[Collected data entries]
——————
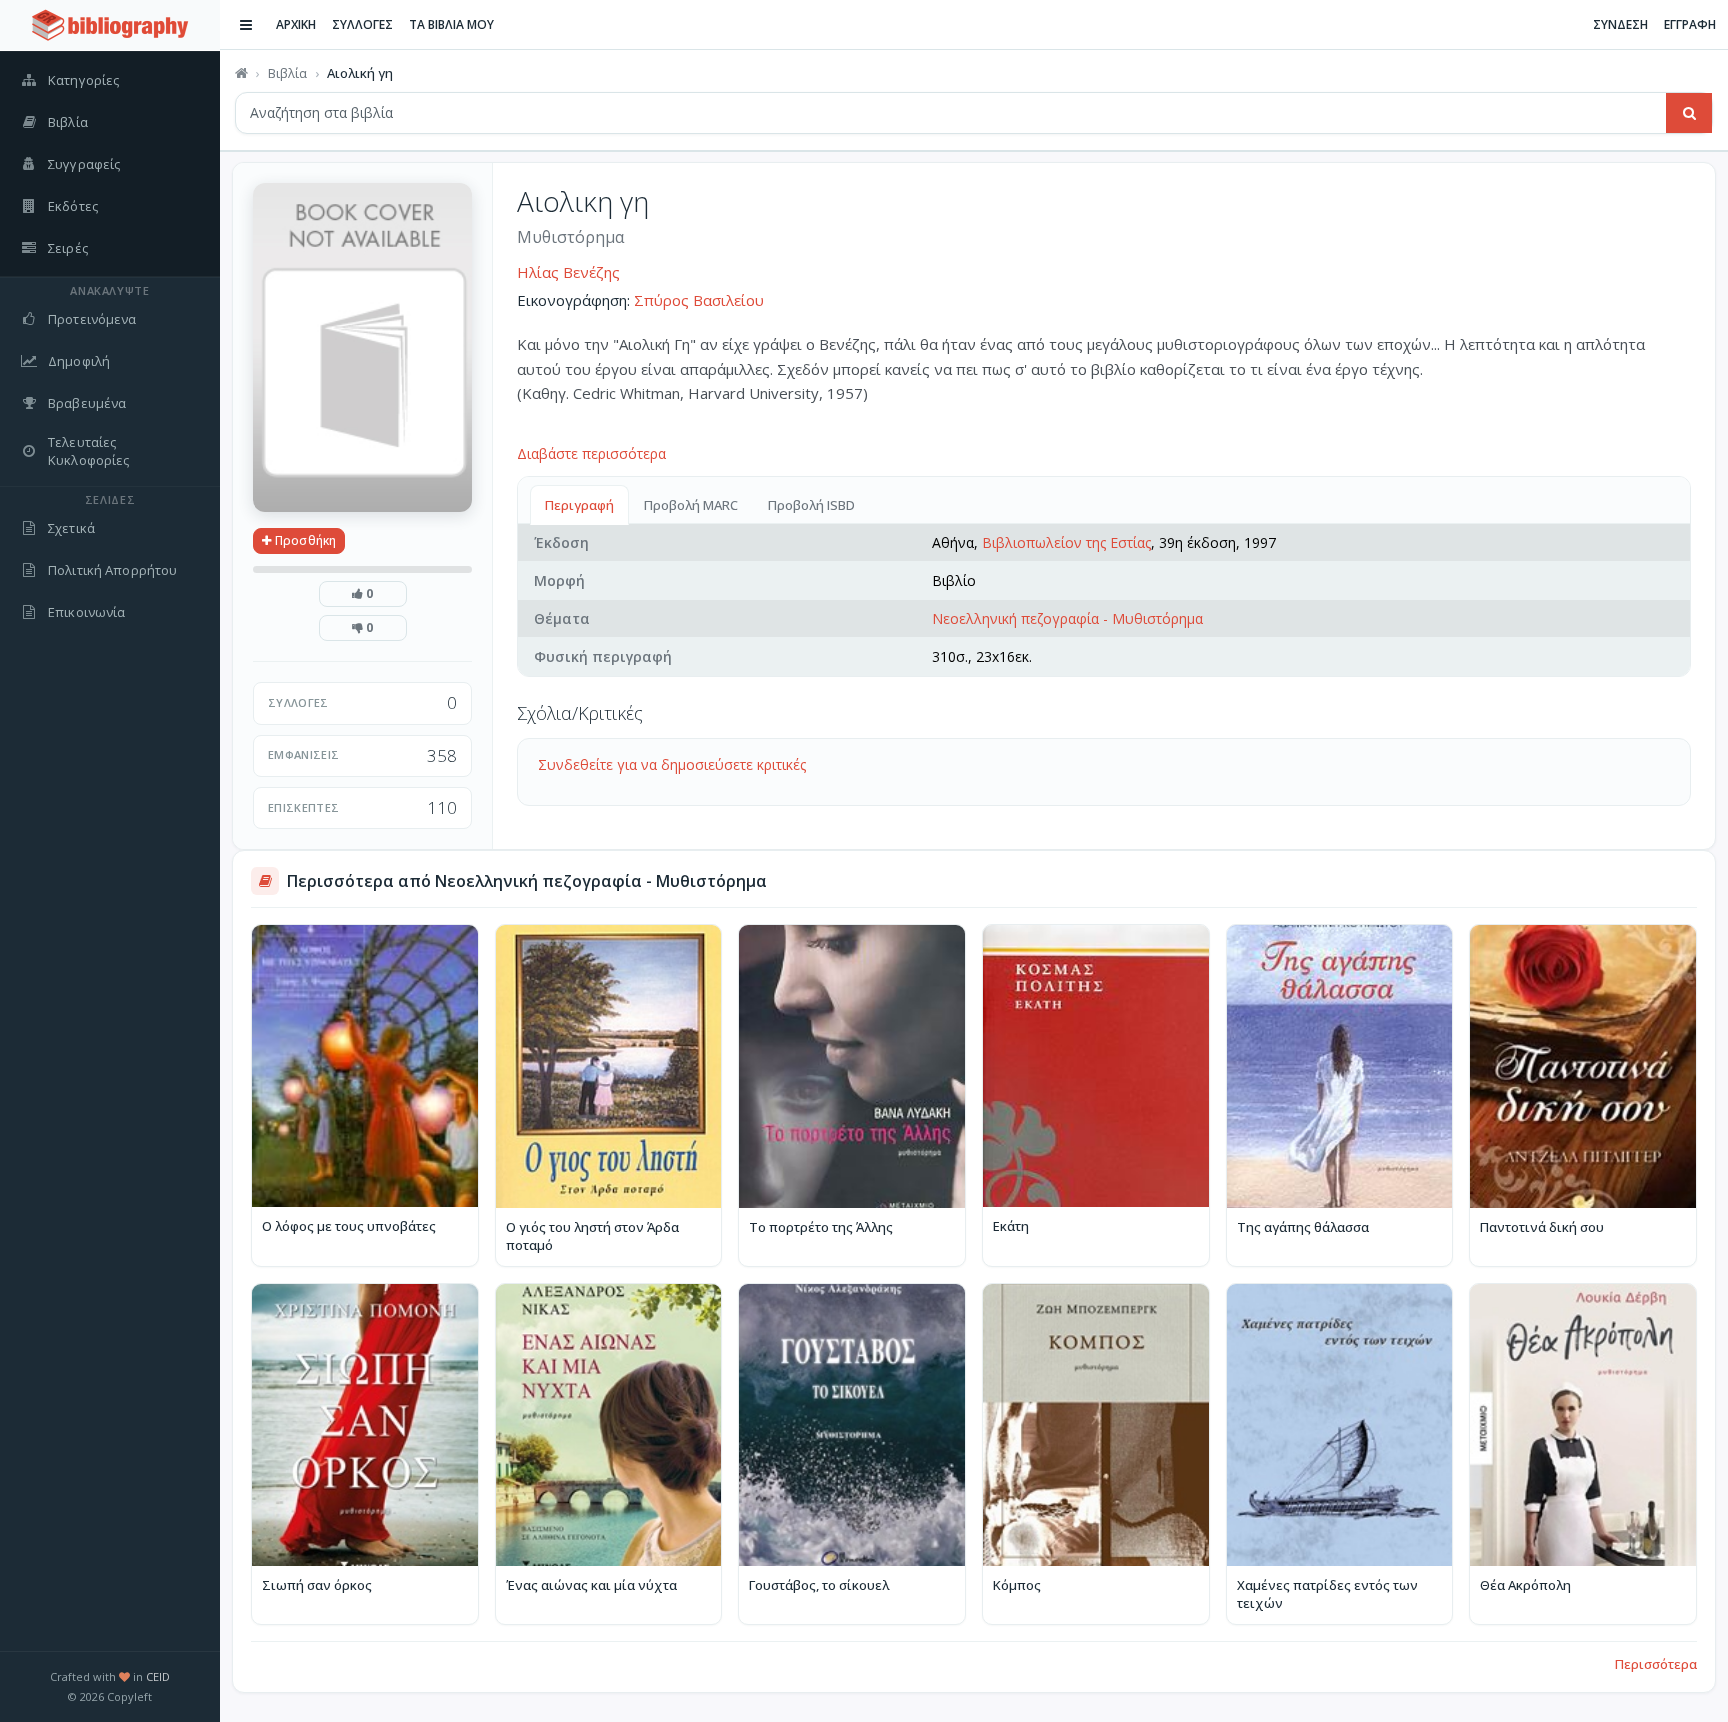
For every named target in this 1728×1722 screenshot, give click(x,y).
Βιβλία (287, 73)
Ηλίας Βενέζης (568, 272)
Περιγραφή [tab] (579, 505)
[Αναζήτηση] (1689, 113)
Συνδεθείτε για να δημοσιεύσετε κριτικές (672, 764)
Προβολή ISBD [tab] (811, 505)
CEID (158, 1676)
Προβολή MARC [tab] (691, 505)
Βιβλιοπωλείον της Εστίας (1066, 542)
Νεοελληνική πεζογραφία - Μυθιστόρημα (1067, 618)
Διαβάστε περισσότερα (591, 453)
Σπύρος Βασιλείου (699, 300)
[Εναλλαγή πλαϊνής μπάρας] (246, 25)
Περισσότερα (1656, 1664)
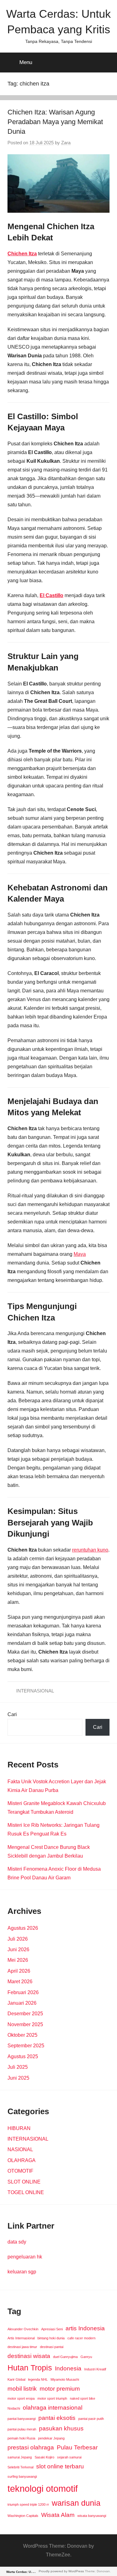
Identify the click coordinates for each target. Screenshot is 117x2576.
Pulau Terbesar (77, 2447)
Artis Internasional (21, 2338)
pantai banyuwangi (21, 2419)
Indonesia (68, 2368)
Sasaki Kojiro (44, 2457)
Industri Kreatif (95, 2369)
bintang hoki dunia (51, 2338)
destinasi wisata (28, 2356)
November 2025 (25, 2024)
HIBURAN (19, 2128)
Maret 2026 (19, 1981)
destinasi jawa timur (22, 2347)
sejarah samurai (69, 2457)
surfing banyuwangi (22, 2476)
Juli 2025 (17, 2067)
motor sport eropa (21, 2398)
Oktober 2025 (22, 2035)
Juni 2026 (18, 1949)
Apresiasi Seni (52, 2329)
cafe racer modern (81, 2338)
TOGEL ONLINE (25, 2192)
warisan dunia (76, 2503)
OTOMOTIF (20, 2171)
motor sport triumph (52, 2398)
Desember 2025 (25, 2013)
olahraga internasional (52, 2407)
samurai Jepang (19, 2457)
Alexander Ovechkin (22, 2329)
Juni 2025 (18, 2078)
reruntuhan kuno (90, 1550)
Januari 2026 (22, 2003)
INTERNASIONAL (35, 1690)
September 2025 (25, 2045)
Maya (80, 1254)
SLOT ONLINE (24, 2181)
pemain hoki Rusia (21, 2438)
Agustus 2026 (22, 1928)
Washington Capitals (22, 2516)
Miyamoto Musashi (65, 2379)
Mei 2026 (17, 1960)
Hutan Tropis (29, 2368)
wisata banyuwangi (91, 2516)
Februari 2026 (23, 1992)
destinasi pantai (51, 2347)
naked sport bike (82, 2398)
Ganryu (86, 2357)
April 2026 (18, 1971)
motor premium (60, 2388)
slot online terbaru (60, 2466)
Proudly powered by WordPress (61, 2571)
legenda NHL (38, 2379)
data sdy (16, 2241)
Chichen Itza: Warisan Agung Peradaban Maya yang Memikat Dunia (55, 121)
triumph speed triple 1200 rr (28, 2504)
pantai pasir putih (91, 2419)
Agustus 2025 (22, 2056)
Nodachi (13, 2408)
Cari (12, 1714)
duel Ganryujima (65, 2357)
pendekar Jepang (51, 2438)
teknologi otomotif (42, 2488)
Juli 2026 (17, 1939)
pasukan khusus (61, 2428)
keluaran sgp (21, 2271)
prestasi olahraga (30, 2447)
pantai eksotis (57, 2418)
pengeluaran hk (24, 2256)
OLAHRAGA (21, 2160)
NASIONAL (20, 2149)
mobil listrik (22, 2388)
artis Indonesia (85, 2328)
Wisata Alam (58, 2515)
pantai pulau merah (21, 2429)
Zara (66, 142)
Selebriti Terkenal (20, 2467)
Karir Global (16, 2379)
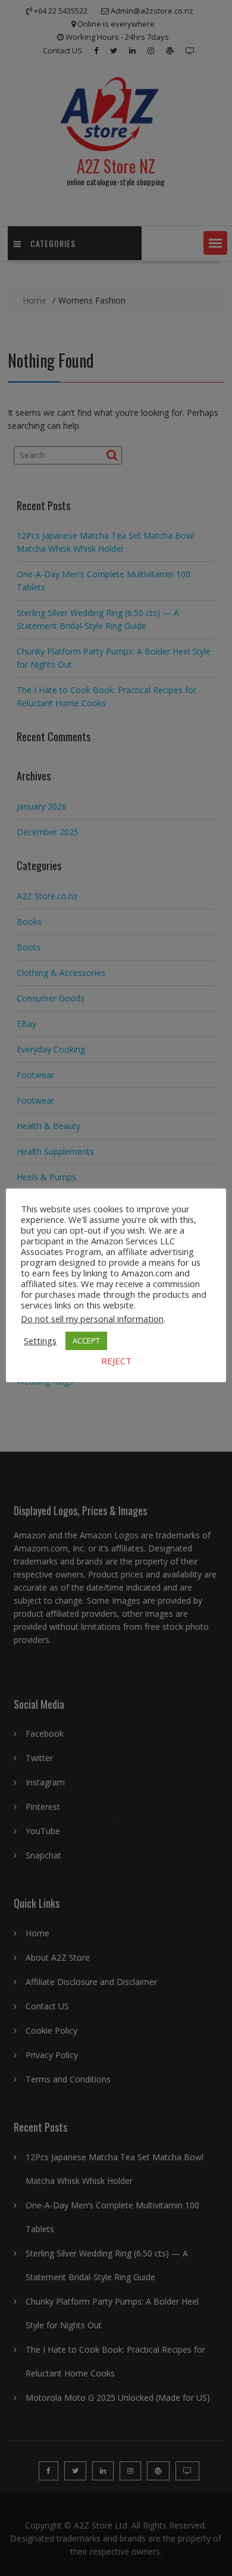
——————
▶ **Aim of the task**: Copy the lines of the data above exactly as written, beginning with the line containing "surfing banyuwangi (22, 2476)" and ending with the line containing "INTERNASIONAL (35, 1690)", and leave out all other lines.

▶ **Answer for the task**:
surfing banyuwangi (22, 2476)
Juli 2025 (17, 2067)
motor sport eropa (21, 2398)
Oktober 2025 (22, 2035)
Juni 2026 (18, 1949)
Apresiasi Seni (52, 2329)
cafe racer modern (81, 2338)
TOGEL ONLINE (25, 2192)
warisan dunia (76, 2503)
OTOMOTIF (20, 2171)
motor sport triumph (52, 2398)
Desember 2025 (25, 2013)
olahraga internasional (52, 2407)
samurai Jepang (19, 2457)
Alexander Ovechkin (22, 2329)
Juni 2025 (18, 2078)
reruntuhan kuno (90, 1550)
Januari 2026 (22, 2003)
INTERNASIONAL (35, 1690)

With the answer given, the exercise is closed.